Motivation: $u$ is the steady-state concentration of a substance whose dynamics are determined by a reaction-diffusion equation obtained by adding a time derivative to the first line (the Fisher-KPP), and there is an influx of the substance at $r_0$.  The setting is two-dimensional, but assumed to be radially symmetric; if you want to be more general replace $1/r$ by $(d-1)/r$.  
Without the first derivative term the equation can be written explicitly with elliptic functions,
having $u(r) \sim \exp(-r)$ as $r \to \infty$; but I have good reason to think $u(r) \sim \exp(-r)/\sqrt{r}$ in this case.

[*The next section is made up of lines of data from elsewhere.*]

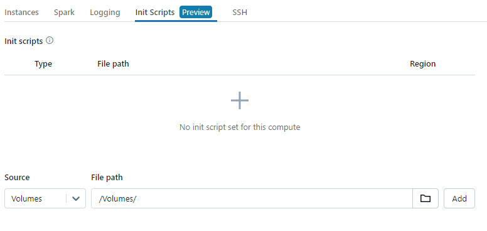Image resolution: width=487 pixels, height=231 pixels.
Task: Click the info icon beside Init scripts
Action: [50, 40]
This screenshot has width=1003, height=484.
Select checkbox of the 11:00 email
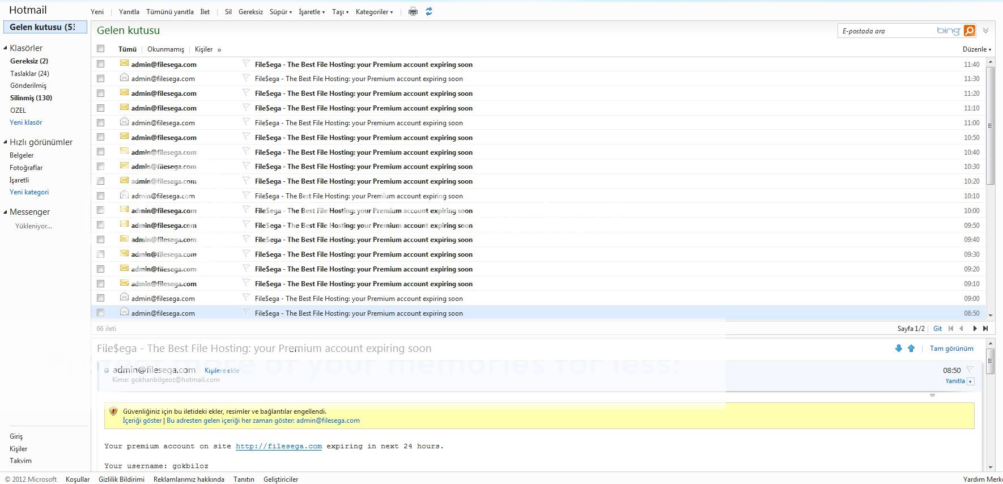101,122
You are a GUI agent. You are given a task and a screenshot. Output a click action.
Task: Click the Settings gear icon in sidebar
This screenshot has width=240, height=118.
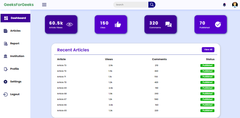(x=5, y=82)
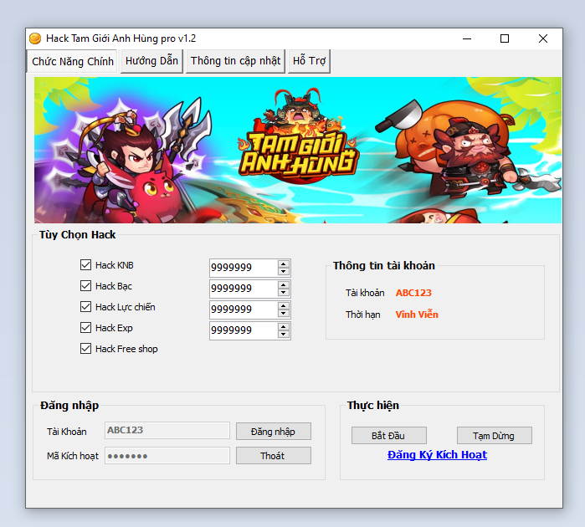Viewport: 585px width, 527px height.
Task: Increase the Hack Exp value with up arrow
Action: (284, 326)
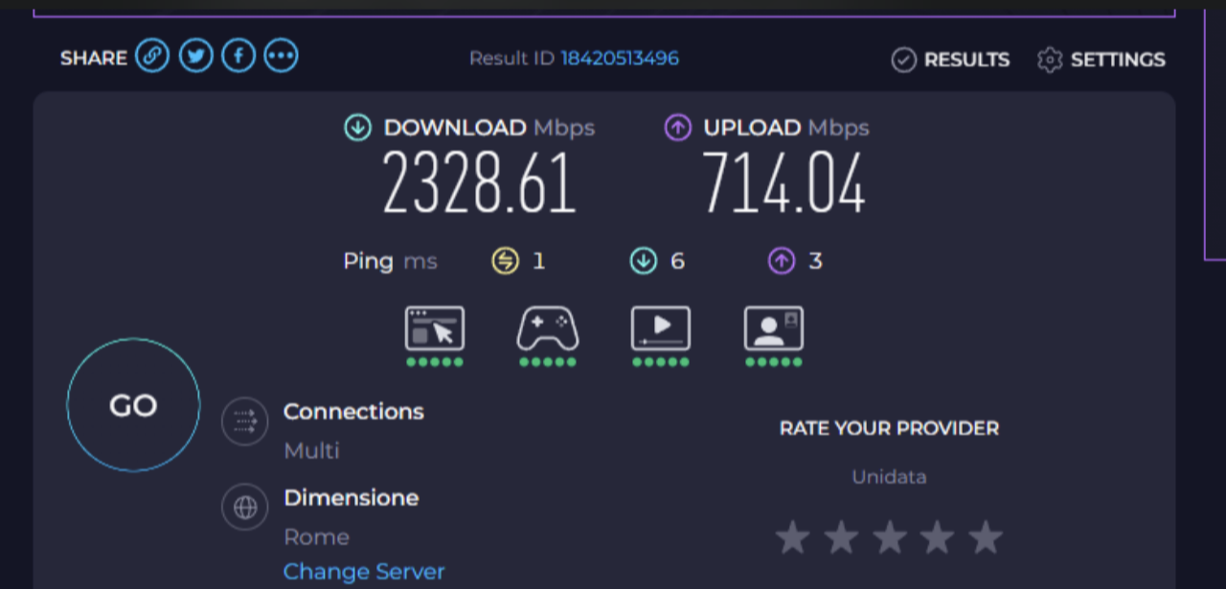The width and height of the screenshot is (1226, 589).
Task: Open the Settings page
Action: [x=1101, y=60]
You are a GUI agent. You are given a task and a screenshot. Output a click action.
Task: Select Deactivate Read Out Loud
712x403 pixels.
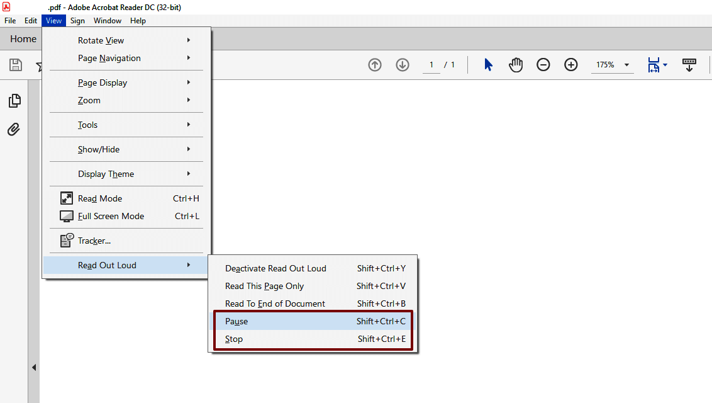click(x=275, y=268)
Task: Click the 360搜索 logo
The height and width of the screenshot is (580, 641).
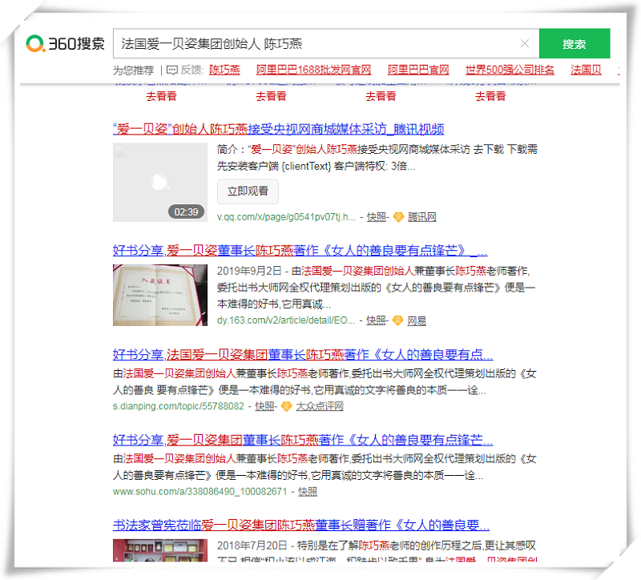Action: click(x=65, y=44)
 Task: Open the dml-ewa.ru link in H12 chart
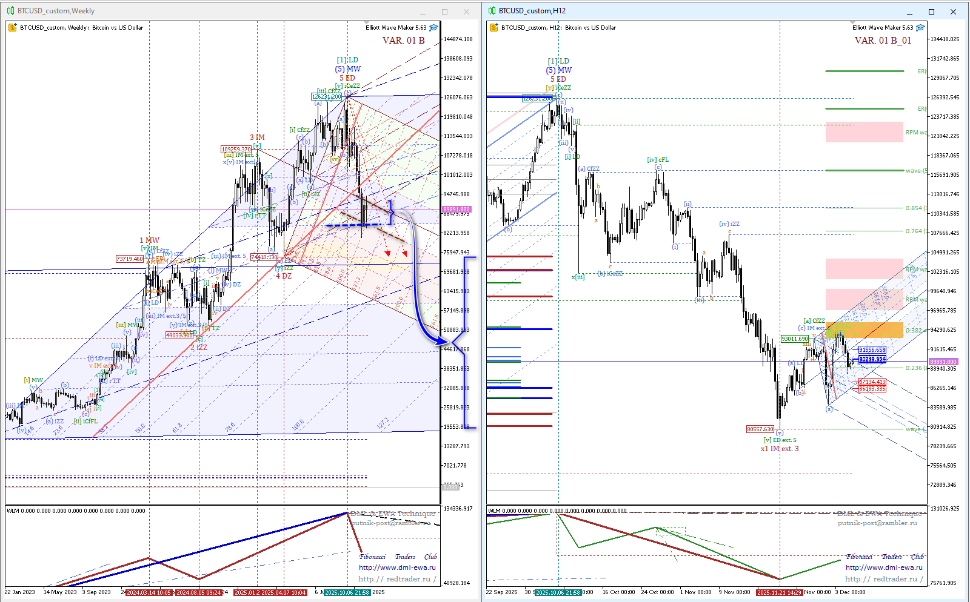[x=884, y=567]
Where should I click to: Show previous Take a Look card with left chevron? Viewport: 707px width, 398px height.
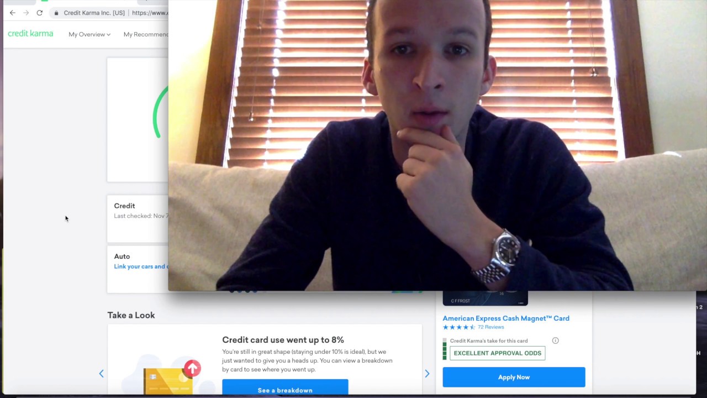(101, 374)
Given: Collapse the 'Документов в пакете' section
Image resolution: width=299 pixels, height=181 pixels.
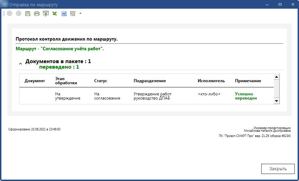Looking at the screenshot, I should click(20, 64).
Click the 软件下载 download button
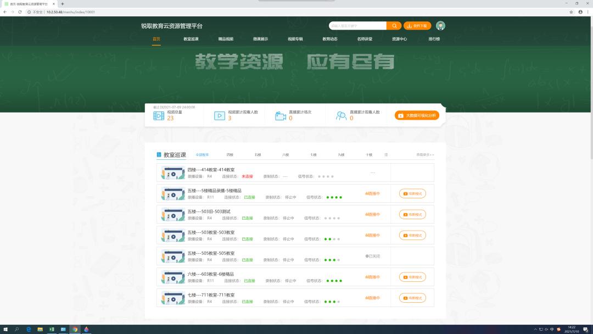Image resolution: width=593 pixels, height=334 pixels. pos(417,26)
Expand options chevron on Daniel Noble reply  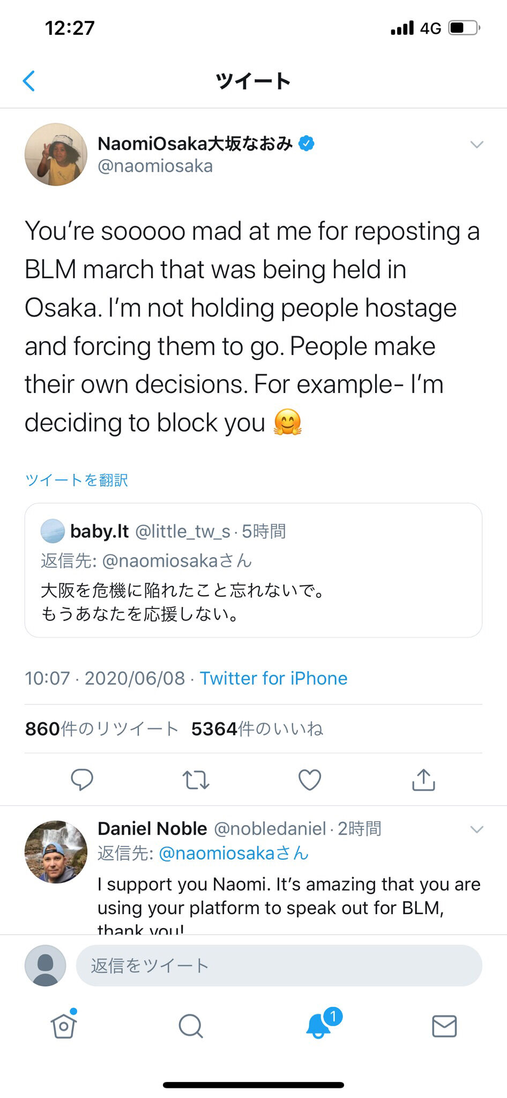[476, 829]
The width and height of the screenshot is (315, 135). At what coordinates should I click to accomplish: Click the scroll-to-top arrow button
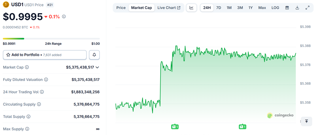point(306,121)
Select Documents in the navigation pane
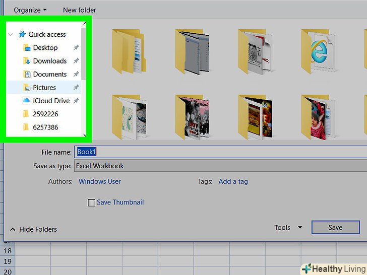Viewport: 367px width, 275px height. (49, 74)
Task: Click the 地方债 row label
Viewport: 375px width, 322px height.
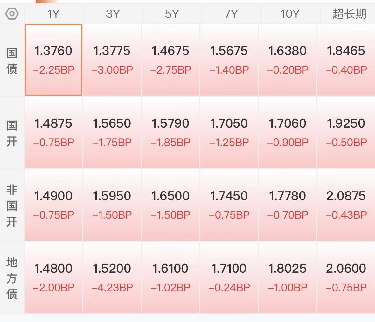Action: [x=12, y=278]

 A: I do not have a complete solution, just a comment. As $u(r)\to 0$, one may try to neglect
the quadratic term. Then the equation becomes linear, and its solution tending to $0$
is called the modified Bessel function $K_0$. $K_0(x)=Y_0(ix)$, where $Y_0$ is the Weber
function ("second" solution of the Bessel equation). It has asymptotic behavior
$$K_0(x)=cr^{-1/2}e^{-r}(1+O(1/r)).$$
This is consistent with what you wrote. 
Now I think that rejection of the quadratic term can be justified in this case with some standard perturbative method.
Some evidence that such an approximation can be justified comes from 
$u^{\prime\prime}-u(1-u)=0$, which can be exactly solved using elliptic functions. The linearlization
that I propose would give $u^{\prime\prime}-u=0$, whose solution tending to $0$ is $e^{-r}$ and
this is confirmed by exact solution in elliptic functions. 
I believe that a rigorous justification of this asymptotics can be obtained from the papers:
J. Malmquist, Acta Math. 73 (1940), 87–129; 74 (1941), 1–64, 109–128; MR0003898 and
M. Iwano, 
Intégration analytique d'un système d'équations différentielles non linéaires dans le voisinage d'un point singulier. I.
Ann. Mat. Pura Appl. (4) 44 1957 261–292, MR0096838.
In English: W. Wasow, Asymptotic expansions for ordinary differential equations, John Wiley and sons, NY 1965, he has a brief chapter IX on non-linear equations, explaining the results of Iwano and Malmquist.